Return the records that follow, matching each one exactly.

[Stored records]
◆ ◆ ◆ ◆

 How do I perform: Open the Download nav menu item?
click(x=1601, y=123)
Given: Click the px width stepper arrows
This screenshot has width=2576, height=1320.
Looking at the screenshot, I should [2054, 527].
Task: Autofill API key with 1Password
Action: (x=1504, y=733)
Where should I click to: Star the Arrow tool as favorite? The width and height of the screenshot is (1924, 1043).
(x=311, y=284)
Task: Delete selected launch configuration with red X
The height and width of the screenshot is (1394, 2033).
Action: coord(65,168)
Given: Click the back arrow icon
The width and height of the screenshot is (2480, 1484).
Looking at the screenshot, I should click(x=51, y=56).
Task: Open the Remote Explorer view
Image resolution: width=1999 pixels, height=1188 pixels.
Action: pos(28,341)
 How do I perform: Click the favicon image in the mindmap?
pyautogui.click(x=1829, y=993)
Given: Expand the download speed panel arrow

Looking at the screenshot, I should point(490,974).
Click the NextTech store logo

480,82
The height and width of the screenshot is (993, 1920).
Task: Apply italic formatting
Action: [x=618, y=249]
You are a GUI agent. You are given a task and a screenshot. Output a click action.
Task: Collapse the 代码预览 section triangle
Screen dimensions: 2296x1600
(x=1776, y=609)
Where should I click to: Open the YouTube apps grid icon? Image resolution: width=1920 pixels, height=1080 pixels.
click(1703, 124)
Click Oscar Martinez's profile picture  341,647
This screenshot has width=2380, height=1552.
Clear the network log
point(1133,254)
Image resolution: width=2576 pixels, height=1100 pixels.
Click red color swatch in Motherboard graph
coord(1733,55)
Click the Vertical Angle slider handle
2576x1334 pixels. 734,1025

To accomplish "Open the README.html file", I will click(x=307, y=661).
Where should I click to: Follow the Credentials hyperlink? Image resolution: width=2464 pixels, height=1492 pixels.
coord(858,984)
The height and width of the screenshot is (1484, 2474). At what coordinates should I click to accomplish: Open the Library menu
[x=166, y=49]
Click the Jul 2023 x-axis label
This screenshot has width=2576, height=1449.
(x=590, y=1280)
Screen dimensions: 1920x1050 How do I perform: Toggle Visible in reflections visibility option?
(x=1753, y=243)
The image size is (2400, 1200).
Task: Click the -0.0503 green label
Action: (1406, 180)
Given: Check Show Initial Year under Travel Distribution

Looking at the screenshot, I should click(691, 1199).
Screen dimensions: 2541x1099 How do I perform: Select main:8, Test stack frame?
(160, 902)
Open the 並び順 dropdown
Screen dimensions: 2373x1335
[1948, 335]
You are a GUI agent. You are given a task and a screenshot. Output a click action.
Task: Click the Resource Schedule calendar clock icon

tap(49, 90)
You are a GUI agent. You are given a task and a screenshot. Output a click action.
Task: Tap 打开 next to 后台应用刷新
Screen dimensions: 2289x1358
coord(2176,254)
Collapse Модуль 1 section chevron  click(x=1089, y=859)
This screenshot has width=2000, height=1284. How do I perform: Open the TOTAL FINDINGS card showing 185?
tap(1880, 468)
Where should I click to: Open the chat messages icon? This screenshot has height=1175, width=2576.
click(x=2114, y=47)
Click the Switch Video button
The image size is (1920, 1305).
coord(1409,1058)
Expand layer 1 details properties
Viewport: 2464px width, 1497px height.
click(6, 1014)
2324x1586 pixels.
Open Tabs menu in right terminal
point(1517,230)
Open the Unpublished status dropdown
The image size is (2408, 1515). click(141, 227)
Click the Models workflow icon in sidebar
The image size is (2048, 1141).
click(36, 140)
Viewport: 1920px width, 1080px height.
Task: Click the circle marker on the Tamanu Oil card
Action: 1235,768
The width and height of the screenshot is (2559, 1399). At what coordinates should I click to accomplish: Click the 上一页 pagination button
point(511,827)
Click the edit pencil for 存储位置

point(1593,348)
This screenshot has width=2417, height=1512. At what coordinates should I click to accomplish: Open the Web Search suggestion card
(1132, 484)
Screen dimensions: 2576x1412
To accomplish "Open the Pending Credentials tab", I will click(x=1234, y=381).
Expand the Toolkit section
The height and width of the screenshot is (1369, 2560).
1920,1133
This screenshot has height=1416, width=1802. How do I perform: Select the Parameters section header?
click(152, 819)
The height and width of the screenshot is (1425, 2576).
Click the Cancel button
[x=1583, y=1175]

◆ ◆ ◆ ◆

Answer to the problem =
 How do I perform: Open the Download nav menu item?
click(x=1601, y=123)
Given: Click the px width stepper arrows
This screenshot has width=2576, height=1320.
Looking at the screenshot, I should [2054, 527].
Task: Autofill API key with 1Password
Action: (x=1504, y=733)
Where should I click to: Star the Arrow tool as favorite? The width and height of the screenshot is (1924, 1043).
(x=311, y=284)
Task: Delete selected launch configuration with red X
The height and width of the screenshot is (1394, 2033).
Action: coord(65,168)
Given: Click the back arrow icon
The width and height of the screenshot is (2480, 1484).
Looking at the screenshot, I should click(x=51, y=56).
Task: Open the Remote Explorer view
Image resolution: width=1999 pixels, height=1188 pixels.
Action: pos(28,341)
 How do I perform: Click the favicon image in the mindmap?
pyautogui.click(x=1829, y=993)
Given: Expand the download speed panel arrow

Looking at the screenshot, I should point(490,974).
Click the NextTech store logo

480,82
The height and width of the screenshot is (993, 1920).
Task: Apply italic formatting
Action: [x=618, y=249]
You are a GUI agent. You are given a task and a screenshot. Output a click action.
Task: Collapse the 代码预览 section triangle
Screen dimensions: 2296x1600
(x=1776, y=609)
Where should I click to: Open the YouTube apps grid icon? Image resolution: width=1920 pixels, height=1080 pixels.
click(1703, 124)
Click Oscar Martinez's profile picture  341,647
This screenshot has width=2380, height=1552.
Clear the network log
point(1133,254)
Image resolution: width=2576 pixels, height=1100 pixels.
Click red color swatch in Motherboard graph
coord(1733,55)
Click the Vertical Angle slider handle
2576x1334 pixels. 734,1025

To accomplish "Open the README.html file", I will click(x=307, y=661).
Where should I click to: Follow the Credentials hyperlink? Image resolution: width=2464 pixels, height=1492 pixels.
coord(858,984)
The height and width of the screenshot is (1484, 2474). At what coordinates should I click to accomplish: Open the Library menu
[x=166, y=49]
Click the Jul 2023 x-axis label
This screenshot has width=2576, height=1449.
(x=590, y=1280)
Screen dimensions: 1920x1050 How do I perform: Toggle Visible in reflections visibility option?
(x=1753, y=243)
The image size is (2400, 1200).
Task: Click the -0.0503 green label
Action: (1406, 180)
Given: Check Show Initial Year under Travel Distribution

Looking at the screenshot, I should click(691, 1199).
Screen dimensions: 2541x1099 How do I perform: Select main:8, Test stack frame?
(160, 902)
Open the 並び順 dropdown
Screen dimensions: 2373x1335
[1948, 335]
You are a GUI agent. You are given a task and a screenshot. Output a click action.
Task: Click the Resource Schedule calendar clock icon

tap(49, 90)
You are a GUI agent. You are given a task and a screenshot. Output a click action.
Task: Tap 打开 next to 后台应用刷新
Screen dimensions: 2289x1358
coord(2176,254)
Collapse Модуль 1 section chevron  click(x=1089, y=859)
This screenshot has width=2000, height=1284. How do I perform: Open the TOTAL FINDINGS card showing 185?
tap(1880, 468)
Where should I click to: Open the chat messages icon? This screenshot has height=1175, width=2576.
click(x=2114, y=47)
Click the Switch Video button
The image size is (1920, 1305).
coord(1409,1058)
Expand layer 1 details properties
Viewport: 2464px width, 1497px height.
click(6, 1014)
2324x1586 pixels.
Open Tabs menu in right terminal
point(1517,230)
Open the Unpublished status dropdown
The image size is (2408, 1515). click(141, 227)
Click the Models workflow icon in sidebar
The image size is (2048, 1141).
click(36, 140)
Viewport: 1920px width, 1080px height.
Task: Click the circle marker on the Tamanu Oil card
Action: 1235,768
The width and height of the screenshot is (2559, 1399). At what coordinates should I click to accomplish: Click the 上一页 pagination button
point(511,827)
Click the edit pencil for 存储位置

point(1593,348)
This screenshot has width=2417, height=1512. At what coordinates should I click to accomplish: Open the Web Search suggestion card
(1132, 484)
Screen dimensions: 2576x1412
To accomplish "Open the Pending Credentials tab", I will click(x=1234, y=381).
Expand the Toolkit section
The height and width of the screenshot is (1369, 2560).
1920,1133
This screenshot has height=1416, width=1802. How do I perform: Select the Parameters section header?
click(152, 819)
The height and width of the screenshot is (1425, 2576).
Click the Cancel button
[x=1583, y=1175]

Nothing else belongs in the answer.